[ previous ] [ next ] [ threads ]
 
 From:  "Rhon-Kaniel Bramwell" <rhonkaniel at anngel dot com>
 To:  "Chris Buechler" <cbuechler at gmail dot com>
 Cc:  "Rhon-Kaniel Bramwell" <rhonkaniel at anngel dot com>, m0n0wall at lists dot m0n0 dot ch
 Subject:  Re: [m0n0wall] Re: Ports Open?
 Date:  Mon, 1 Nov 2004 20:31:05 -0500 (EST)
> (back to the appropriate list)
>
>
> On Mon, 1 Nov 2004 10:53:28 -0500 (EST), Rhon-Kaniel Bramwell
> <rhonkaniel at anngel dot com> wrote:
>> Ok say that I have a LAN, a WAN (with a few statically routed ips
>> assigned
>> by my ISP to me), and a DMZ.
>>
>> I have the lan natted out to the wan using ip 1.1.1.1 (just an example)
>> and the DMZ natted out via 1.1.1.2
>> However the real ip is 1.1.1.3 on the WAN interface
>>
>> I just have proxy arp setup for 1.1.1.1 and 1.1.1.2
>>
>> When i go and check a Portscan from the DMZ or LAN scanning ip's 1.1.1.2
>> and 1.1.1.3 all my ports are basically open.. :-o
>>
>
>
> No way all your ports are open unless you opened them all yourself.
> What kind of NAT you using, and what firewall rules did you put in?
>
> -Chris
>
> ---------------------------------------------------------------------
> To unsubscribe, e-mail: m0n0wall dash unsubscribe at lists dot m0n0 dot ch
> For additional commands, e-mail: m0n0wall dash help at lists dot m0n0 dot ch
>
>

For the WAN I have one rule:

Block *  *  *  *  *  Wan -> Any

Other than this rule I have no other rules on my wan interface.. plus isnt
the default action to block on all interfaces other than what u explicitly
allow even if there isnt a rule specified..

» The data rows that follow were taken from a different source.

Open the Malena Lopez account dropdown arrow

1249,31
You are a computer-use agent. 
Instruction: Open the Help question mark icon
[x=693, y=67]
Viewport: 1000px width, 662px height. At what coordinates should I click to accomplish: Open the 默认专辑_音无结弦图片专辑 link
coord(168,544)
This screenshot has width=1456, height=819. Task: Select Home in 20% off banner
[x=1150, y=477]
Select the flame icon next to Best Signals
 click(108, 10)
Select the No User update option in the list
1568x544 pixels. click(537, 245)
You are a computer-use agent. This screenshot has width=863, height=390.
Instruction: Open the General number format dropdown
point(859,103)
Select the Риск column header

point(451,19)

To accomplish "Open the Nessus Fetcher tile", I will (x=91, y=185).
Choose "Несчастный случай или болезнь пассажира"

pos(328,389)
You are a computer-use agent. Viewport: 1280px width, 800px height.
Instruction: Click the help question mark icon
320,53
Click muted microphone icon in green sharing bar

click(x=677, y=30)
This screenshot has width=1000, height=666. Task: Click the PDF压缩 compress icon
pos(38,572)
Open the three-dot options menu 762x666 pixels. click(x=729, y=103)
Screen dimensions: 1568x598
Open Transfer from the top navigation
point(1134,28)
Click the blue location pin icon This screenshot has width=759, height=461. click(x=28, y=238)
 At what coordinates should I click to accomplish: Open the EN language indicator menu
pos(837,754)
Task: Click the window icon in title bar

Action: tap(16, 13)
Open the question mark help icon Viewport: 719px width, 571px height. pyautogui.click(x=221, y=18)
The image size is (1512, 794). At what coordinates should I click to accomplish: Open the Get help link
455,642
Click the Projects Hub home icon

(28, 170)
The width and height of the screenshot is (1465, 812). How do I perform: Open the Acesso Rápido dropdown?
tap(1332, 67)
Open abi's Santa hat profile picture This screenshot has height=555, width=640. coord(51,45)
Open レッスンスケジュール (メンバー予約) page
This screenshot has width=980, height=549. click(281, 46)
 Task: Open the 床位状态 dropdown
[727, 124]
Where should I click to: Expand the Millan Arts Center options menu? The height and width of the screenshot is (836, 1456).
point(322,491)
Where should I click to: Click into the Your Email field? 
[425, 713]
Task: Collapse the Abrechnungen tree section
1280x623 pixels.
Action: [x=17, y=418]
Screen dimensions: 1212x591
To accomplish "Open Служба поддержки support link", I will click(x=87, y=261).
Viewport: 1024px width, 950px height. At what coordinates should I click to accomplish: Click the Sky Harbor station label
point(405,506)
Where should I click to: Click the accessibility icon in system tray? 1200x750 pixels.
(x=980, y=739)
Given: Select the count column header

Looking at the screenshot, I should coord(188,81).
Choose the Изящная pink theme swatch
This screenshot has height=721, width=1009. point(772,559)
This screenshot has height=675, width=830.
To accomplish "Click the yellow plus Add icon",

I should mention that if i use the interface ip to nat... then the same
site shows everything as being blocked.

Im using avanced outbound natting with the rules specified:
iface  source       dest.  target   description

WAN    <x.x.x.0/24>  *    1.1.1.2  Network Out

Interesting..

Rhon